**TASK DATA**
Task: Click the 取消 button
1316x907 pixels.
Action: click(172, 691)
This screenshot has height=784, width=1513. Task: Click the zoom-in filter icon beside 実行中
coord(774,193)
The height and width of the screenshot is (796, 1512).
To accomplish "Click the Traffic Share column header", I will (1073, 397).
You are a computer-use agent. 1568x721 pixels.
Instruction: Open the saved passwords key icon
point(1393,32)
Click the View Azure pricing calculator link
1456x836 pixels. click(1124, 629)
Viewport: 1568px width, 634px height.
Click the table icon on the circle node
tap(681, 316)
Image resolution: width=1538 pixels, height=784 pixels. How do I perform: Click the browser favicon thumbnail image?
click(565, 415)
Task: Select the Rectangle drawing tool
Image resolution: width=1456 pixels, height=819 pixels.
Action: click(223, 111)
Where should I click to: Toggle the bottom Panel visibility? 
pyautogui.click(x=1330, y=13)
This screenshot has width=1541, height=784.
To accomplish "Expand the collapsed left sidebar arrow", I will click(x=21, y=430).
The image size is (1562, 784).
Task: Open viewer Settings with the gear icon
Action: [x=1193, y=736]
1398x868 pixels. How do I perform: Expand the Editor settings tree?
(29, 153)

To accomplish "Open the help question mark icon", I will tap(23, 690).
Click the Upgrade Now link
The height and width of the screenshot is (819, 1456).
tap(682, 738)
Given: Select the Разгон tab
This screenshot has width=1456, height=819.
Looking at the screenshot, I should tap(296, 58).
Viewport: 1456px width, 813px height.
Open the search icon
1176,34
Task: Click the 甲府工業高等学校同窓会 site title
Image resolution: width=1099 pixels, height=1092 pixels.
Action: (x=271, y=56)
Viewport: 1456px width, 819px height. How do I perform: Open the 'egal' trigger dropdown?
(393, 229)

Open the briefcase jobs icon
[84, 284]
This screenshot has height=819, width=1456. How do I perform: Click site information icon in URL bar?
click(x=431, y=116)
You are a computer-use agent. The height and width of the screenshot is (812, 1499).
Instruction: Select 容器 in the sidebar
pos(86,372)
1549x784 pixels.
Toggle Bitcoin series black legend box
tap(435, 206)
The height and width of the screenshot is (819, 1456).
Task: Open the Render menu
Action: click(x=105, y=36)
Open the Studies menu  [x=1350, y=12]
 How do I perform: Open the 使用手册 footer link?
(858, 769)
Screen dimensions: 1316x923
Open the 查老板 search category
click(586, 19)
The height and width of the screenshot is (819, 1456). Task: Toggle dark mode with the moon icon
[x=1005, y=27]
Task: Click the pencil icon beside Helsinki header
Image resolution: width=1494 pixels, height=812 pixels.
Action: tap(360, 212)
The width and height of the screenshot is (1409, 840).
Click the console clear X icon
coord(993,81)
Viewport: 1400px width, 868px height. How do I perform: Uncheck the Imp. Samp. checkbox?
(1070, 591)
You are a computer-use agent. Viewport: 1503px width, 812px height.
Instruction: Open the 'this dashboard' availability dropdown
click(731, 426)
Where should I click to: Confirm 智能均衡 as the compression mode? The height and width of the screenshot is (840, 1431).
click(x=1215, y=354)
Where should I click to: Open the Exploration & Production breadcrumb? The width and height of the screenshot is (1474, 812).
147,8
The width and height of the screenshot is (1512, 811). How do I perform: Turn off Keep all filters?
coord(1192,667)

**INSTRUCTIONS TO FOLLOW**
Lines of the material above that contain the string "agent" must be counted; respond with the total alone.

**THE ANSWER**
3